Learning outcomes |
The programme undertakes the purpose of characterize the main contemporary vectors, restraining a field of action that, over the mobility of its borders, it can call its own. By doing it, it promotes knowledge of its main authors while it sponsors the comprehension of fundamental texts.
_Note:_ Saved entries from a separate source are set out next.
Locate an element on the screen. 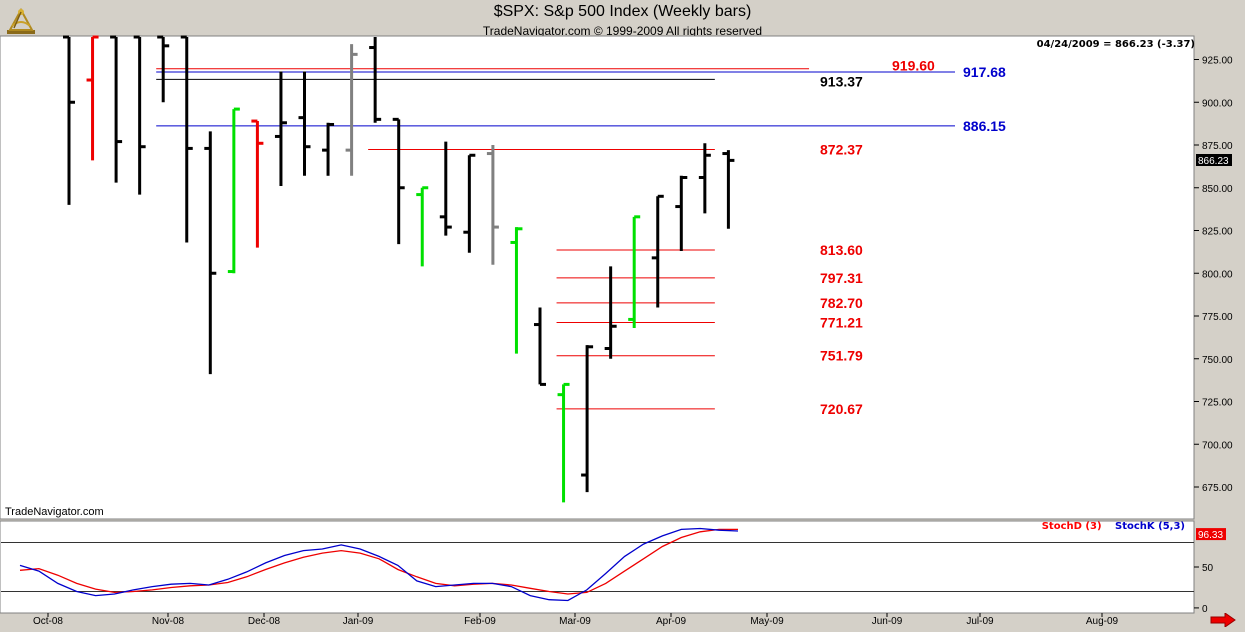 This screenshot has width=1245, height=632. x-tick-label: Feb-09 is located at coordinates (480, 622).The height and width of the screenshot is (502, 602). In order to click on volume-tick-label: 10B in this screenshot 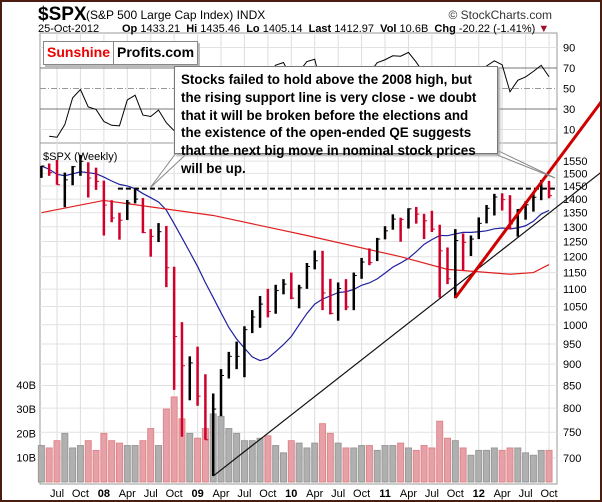, I will do `click(26, 459)`.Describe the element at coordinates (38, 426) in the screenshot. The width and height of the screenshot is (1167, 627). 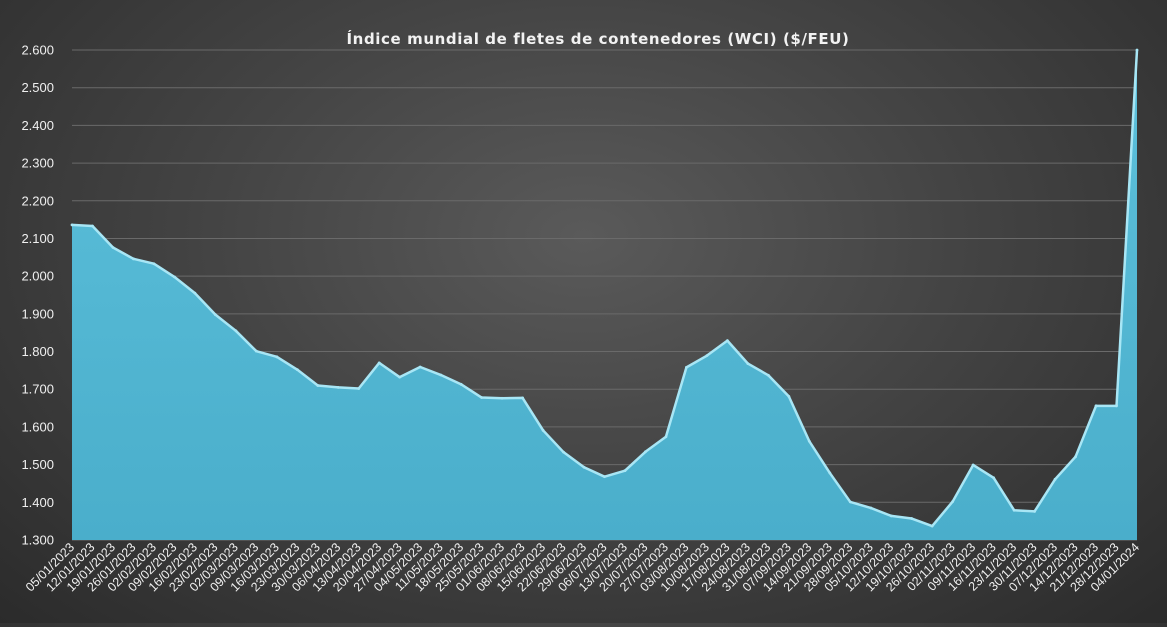
I see `y-tick-label: 1.600` at that location.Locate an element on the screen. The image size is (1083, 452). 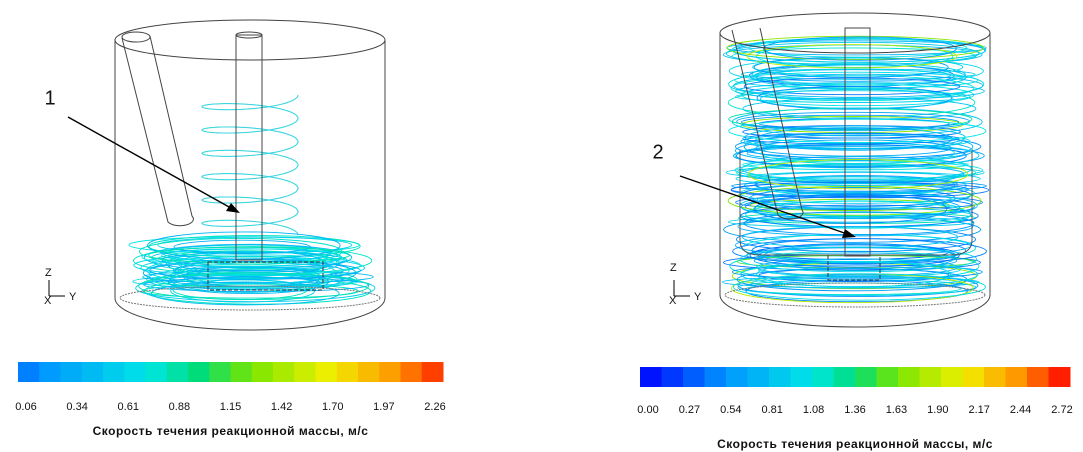
colorbar-tick: 0.06 is located at coordinates (26, 407).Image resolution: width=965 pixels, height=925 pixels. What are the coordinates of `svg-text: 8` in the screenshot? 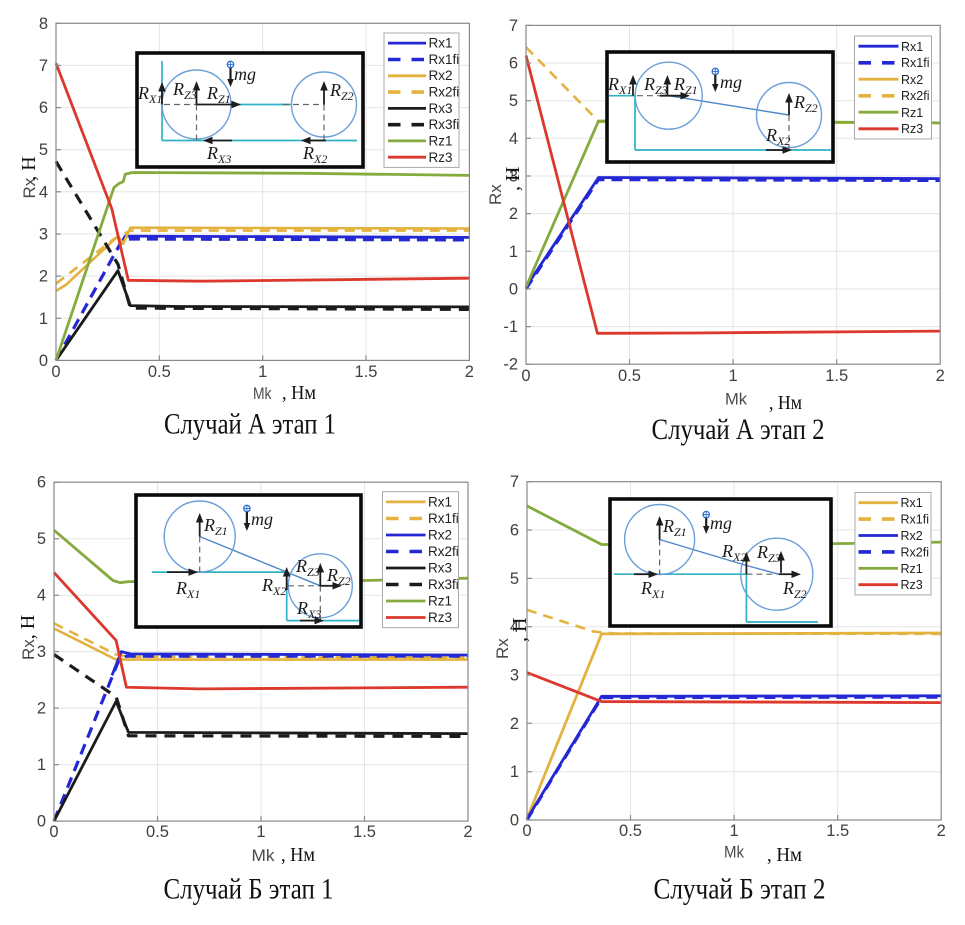 It's located at (44, 24).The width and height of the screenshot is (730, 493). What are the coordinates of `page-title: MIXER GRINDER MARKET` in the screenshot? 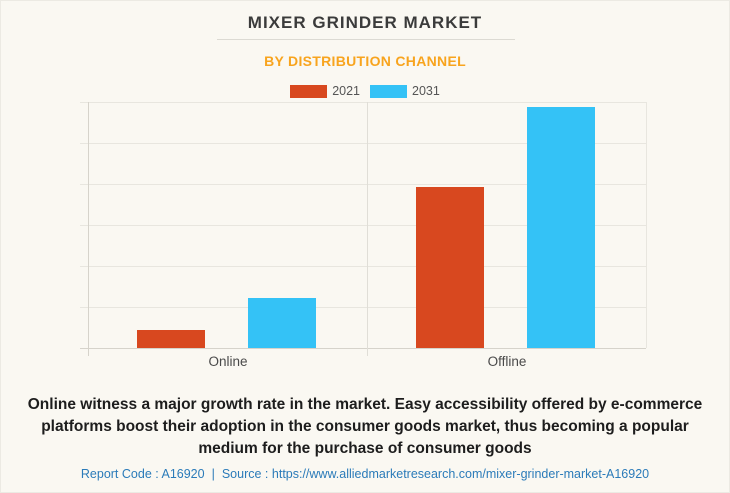 It's located at (365, 22).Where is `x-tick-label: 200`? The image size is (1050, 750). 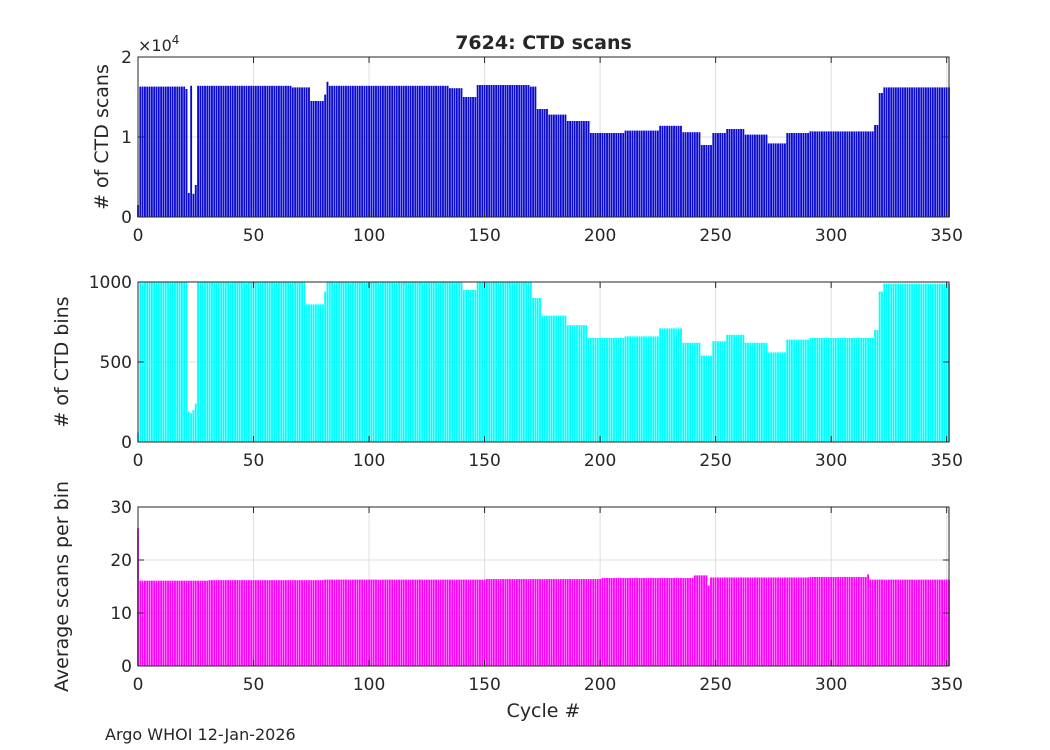 x-tick-label: 200 is located at coordinates (600, 461). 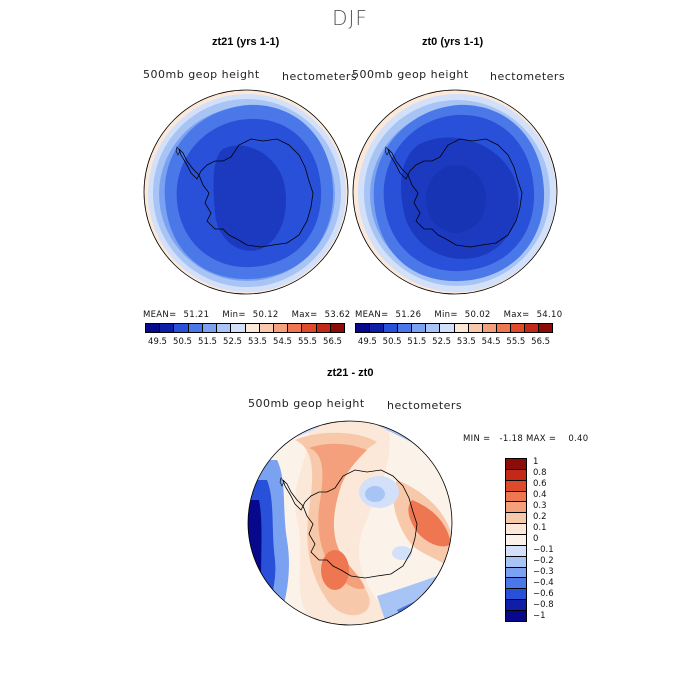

At the end of this curricular unit, students must be able to: identify Husserlian’s phenomenology as redefining strength of xx century’s philosophy; know the main developing steps of a phenomenology defined between an empirical psychology and a genuinely transcendental philosophy; understand the theoretical elements in the work of Sartre that points at a “phenomenology of the look”; interpret, grounded on Husserlian’s phenomenology, the contemporary debate regarding a mind/body problem that allows its thought grounded on the key theoretical instrument of “relation”.
|
Main Bibliography |
Main bibliography: Edmund HUSSERL, A Ideia de Fenomenologia – Cinco Lições, Lisboa, Edições 70. Robert SOKOLOWSK, Introduction to Phenomenology: “Introdução à Fenomenologia”, São Paulo, Edições Loyola, 2004. Natalie DEPRAZ, Husserl: Compreender Husserl, Editora Vozes, 2007. Jean-Paul SARTE, L'Être et Le Néant: O Ser e O Nada - Ensaio de Ontologia Fenomenológica,Editora Vozes, 2004. John SEARLE, Mente, Cérebro e Ciência, Lisboa, Edições 70,1984. John SEARLE, “How to Study Consciousness Scientifically”, in Toward a Science of Consciousness II – The Second Tucson Discussion and Debates, Cambridge,Massachusetts, MIT Press, 1998. Paul T SAGAL, Mind, Man & Machine: Mente, Homem e Máquina, Lisboa, Gradiva, 1996. Urbano SIDONCHA, Do Empírico ao Transcendental: A Consciência e o Problema Mente/Corpo entre o Materialismo Reducionista e a Fenomenologia de Husserl, FCG/FCT, 2011.